Senate Budget Committee Chairman Mike Enzi told Politico that enough consensus has been made to start writing a bill. However, he added that major fault lines remain, including how to handle phasing out Obamacare’s Medicaid expansion and how to control premiums but address coverage for people with pre-existing conditions.

Staff connected with leadership and the Senate Finance and Senate Health, Education, Labor and Pensions committees are writing the text. Enzi said he hopes to get a draft together by the time lawmakers return from the Memorial Day recess.

Sen. John Thune, R-S.D., said last week that talks were starting to wind down and hinted that at some point the Senate is going to have to take a vote.

But when that vote could be is the big question, and major rifts are festering on Medicaid spending and how to lower premiums. Another sticking point is what to do about Obamacare’s individual mandate and what to do about the law’s insurer mandates.

The bill is expected to be far different from the House bill, which is called the American Health Care Act and narrowly passed this month. That bill was marred by a new estimate from the Congressional Budget Office that found 23 million would go without insurance over the next decade.

The estimate also examined a last-minute amendment that lets states waive some of Obamacare’s insurance requirements. CBO found that sick people who live in states that got a waiver could face much higher premiums over time.
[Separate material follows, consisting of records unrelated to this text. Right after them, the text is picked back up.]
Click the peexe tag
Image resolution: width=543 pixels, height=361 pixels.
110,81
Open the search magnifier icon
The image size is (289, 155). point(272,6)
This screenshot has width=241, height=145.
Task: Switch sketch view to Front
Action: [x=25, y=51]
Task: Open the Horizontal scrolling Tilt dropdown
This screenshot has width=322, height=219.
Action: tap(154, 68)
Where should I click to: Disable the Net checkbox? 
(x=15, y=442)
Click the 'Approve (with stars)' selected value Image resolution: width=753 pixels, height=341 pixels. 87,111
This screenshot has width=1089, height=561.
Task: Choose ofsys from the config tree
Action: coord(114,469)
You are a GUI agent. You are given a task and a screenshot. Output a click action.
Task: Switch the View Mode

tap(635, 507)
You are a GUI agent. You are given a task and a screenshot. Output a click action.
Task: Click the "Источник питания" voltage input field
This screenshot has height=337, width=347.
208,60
Sen. John Cornyn of Texas told the Washington Examiner last week that his best guess is that the Senate could hold a vote by the August recess, which means lawmakers have only seven weeks to write text and vote.

The Senate has several pressing matters before it, including making a deal to raise the debt limit.
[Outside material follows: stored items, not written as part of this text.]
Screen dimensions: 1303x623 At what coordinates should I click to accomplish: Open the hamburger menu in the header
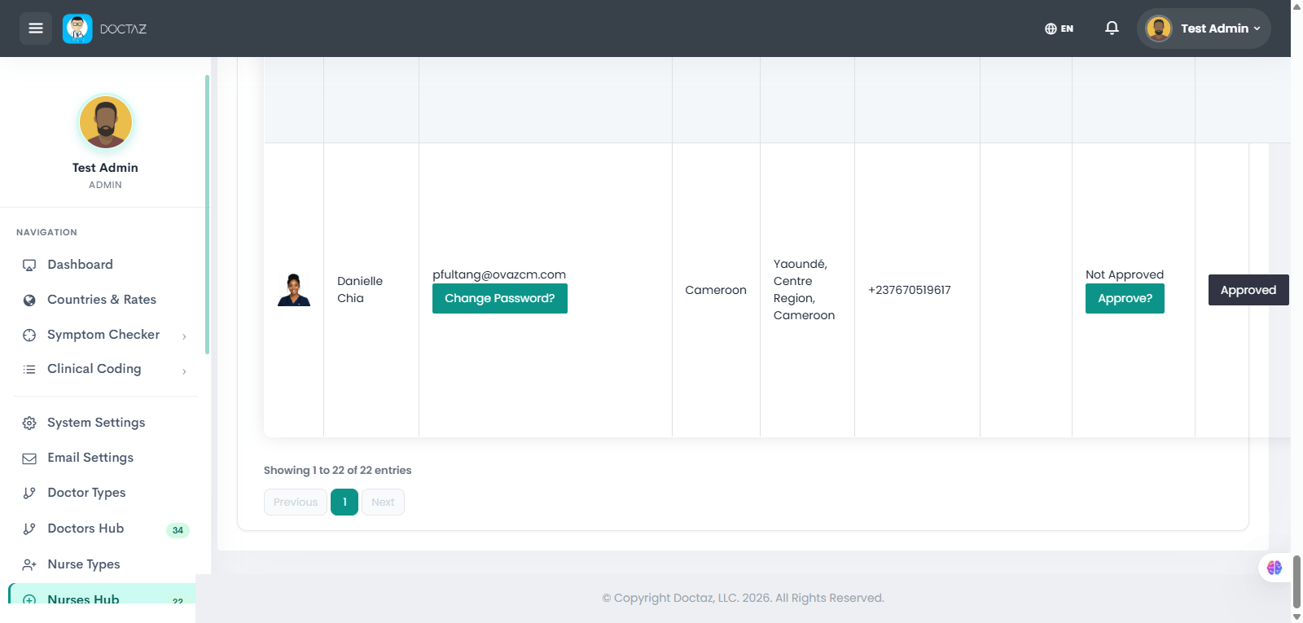pos(36,29)
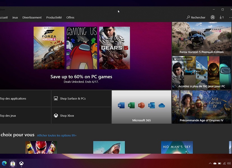Open the Microsoft 365 promo tile

(x=141, y=107)
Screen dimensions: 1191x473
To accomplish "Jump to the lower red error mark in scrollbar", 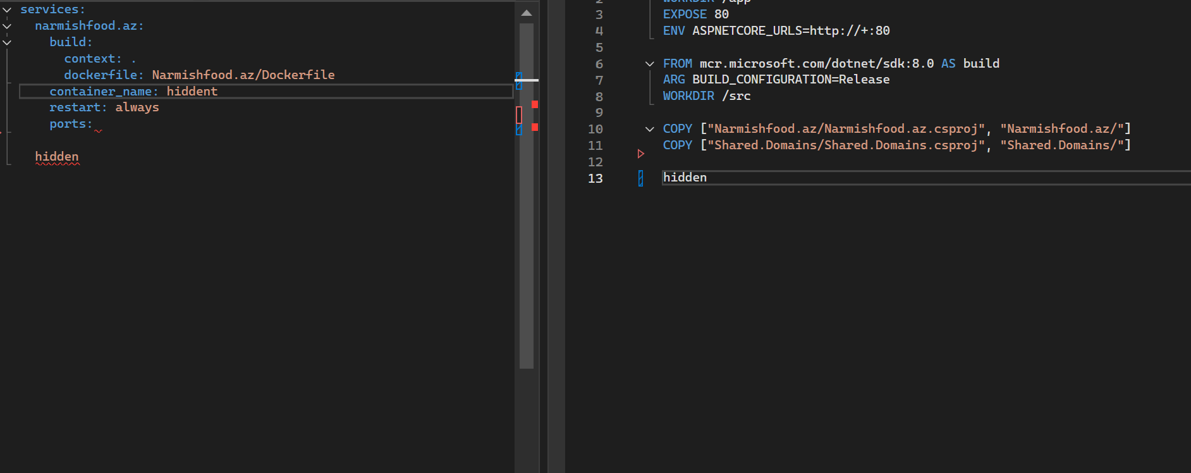I will click(535, 127).
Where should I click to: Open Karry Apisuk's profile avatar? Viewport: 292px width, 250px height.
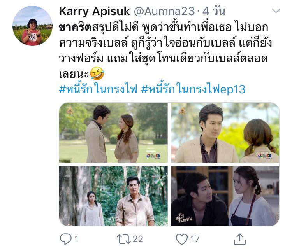[32, 26]
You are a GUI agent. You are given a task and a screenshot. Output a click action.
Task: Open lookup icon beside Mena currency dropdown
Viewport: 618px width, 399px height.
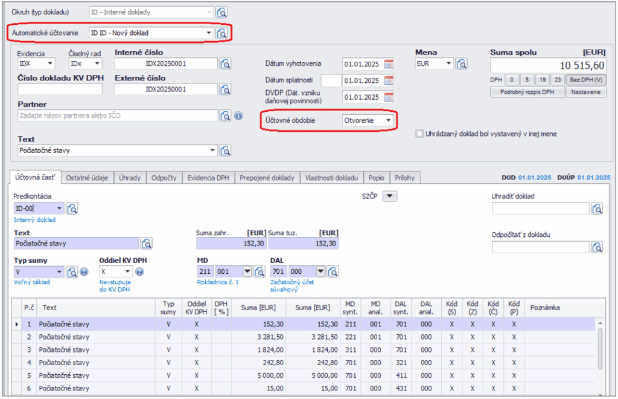coord(462,63)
Treasury Secretary Steve Mnuchin asked Congress for a clean debt ceiling increase before lawmakers leave for the August recess.

The debt limit isn’t the only hurdle for the Senate. Republicans have planned to use the arcane pathway called reconciliation, which lets bills be approved in the Senate with only 51 votes instead of the 60 needed to stop a filibuster.

But reconciliation has several requirements. For starters, under the budget resolution to fund the government, Congress has until Sept. 30 to use the tool to repeal Obamacare.

After that, Congress would have to pass another budget resolution, further complicating the time frame.

Sen. John McCain told NBC News about the harsh reality facing the Senate.

“Here’s the reality: We’ve got 11 weeks between now and the end of September,” McCain told NBC. “We’ve got the repeal of Obamacare, we’re talking about tax reform, we’re talking about a defense bill, we’re talking about … there’s about three other things — a looming debt limit. How do you pack all that in? And so far, I’ve seen no strategy for doing so. I’m seeing no plan for doing so.”